Leaning into difficult conversations and giving feedback

One of the most difficult tasks for most leaders is leaning into difficult conversations and giving feedback.  I’m using these interchangeably as to me the approach to either is one and the same.  Whether you have to have those conversations in your personal life or at work, the way to approach them is similar.  Do you typically dread performance review time, or shy away from sharing how you feel about something?  I hope these tips help you in leaning in.

 

In the ‘old’ days, people talked about a sandwich model of feedback.  Start and end with the positives (the bread) and sandwich the constructive feedback in the middle (the meat), so it wouldn’t come out so harshly. While it helped for some, probably in helping the feedback giver feel better, I hardly believe that it told the message for the receiver in a way that allowed them to understand it clearly and grow. 

Giving feedback is part mindset.

 

Going by Brene Brown’s excellent mantra of “Clear is Kind”, in order to get ready to give constructive feedback, adopting the mindset that the reason you are doing so is to help someone grow, will allow for that conversation to be easier on you, and more actionable and respectful on the receiver.

Building the relationship with the individuals in your team, or other individuals, and having built trust, also allows for that difficult conversation to be easier.  Think of it as a relationship tank, the more you put in, the easier it is when you have to have a difficult conversation.  You have built trust in that tank, and that person knows that you have their best interest at heart. 

Be prepared to have that conversation with what you want to get out of it, what you want your message to be, and how will you start this discussion.  Have a few sentences that you can start the conversation with,  Brene Brown calls these Rumble Starters, and pair them with curiosity.   My favorites go like this “I’m curious about…” and “the story I make up about this is….”.   

Use a coaching approach and ask open-ended questions.  Not only will this change the dynamic of the conversation, it will also leave the receiver empowered to own their own development.  I think giving feedback IS coaching.

One missing item in the typical discussions about feedback is that it tends to only focus on the past, and on things that the person has done ‘wrong’.  The first flaw with that is that it assumes that we are the holders of truth, the all-powerful know-it-alls, which we are not!  The second flaw is that it focuses on the negative behavior, because what someone has done wrong is easier to spot than when they do something right.  The third flaw in this is that it sets the conversation in a way that the receiver can take this very personally.  In this way, feedback can be limited and static, instead of being dynamic and expansive, and ultimately not achieve the results you are looking for.  Marshall Goldsmith uses a model called Feedforward.

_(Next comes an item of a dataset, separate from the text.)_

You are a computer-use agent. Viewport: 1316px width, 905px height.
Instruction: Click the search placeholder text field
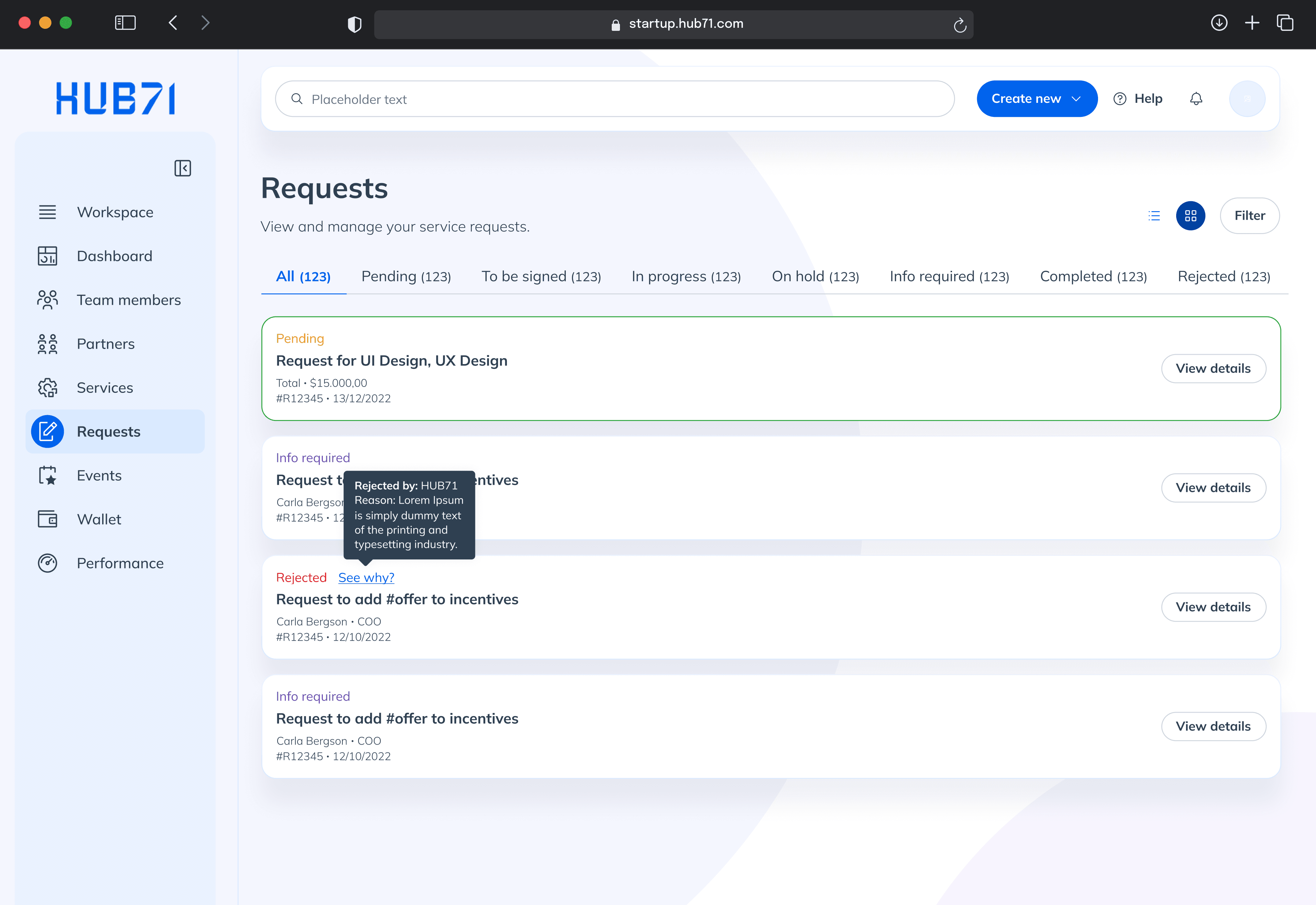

Focus on the behaviors the employee wants to change, the ones you want to see changed in the future and discuss ways in which they can achieve that behavior change and how you can support that.  This method is more positively focused on the future and allows for the fact that you can’t change the past, but you can change the future.  If you focus on what you do wrong, you will keep doing it, like a racecar driver who is told to focus on the road and not the wall, or they will hit that wall.  

“Where you focus goes, your energy flows”.

 

Technique: SBI Model + F 

 

Developed by the Center for Creative Leadership, the SBI™ feedback tool outlines a simple structure that you can use to deliver effective on-the-spot feedback .  SBI™ stands for:

Situation: you outline the situation you're referring to, so that the context is clear and specific.

Behavior: you discuss the precise behavior that you want to address.

Impact: finally, you highlight the impact of the person's behavior on you, the team and the organization.

 

To that model, I add F for Follow-Up.  Feedback/feedforward should not be a one and done exercise, it requires follow up.  The follow up is really where the behavior change gets anchored, or adjusted, and where the accountability and empowerment happens.  As a side benefit, the follow up allows for the partnership and the relationship to flourish through open conversation and transparency.

 

Leaning into difficult conversations, giving feedback, is part mindset part technique. It can be something that is looked forward to rather than dreaded.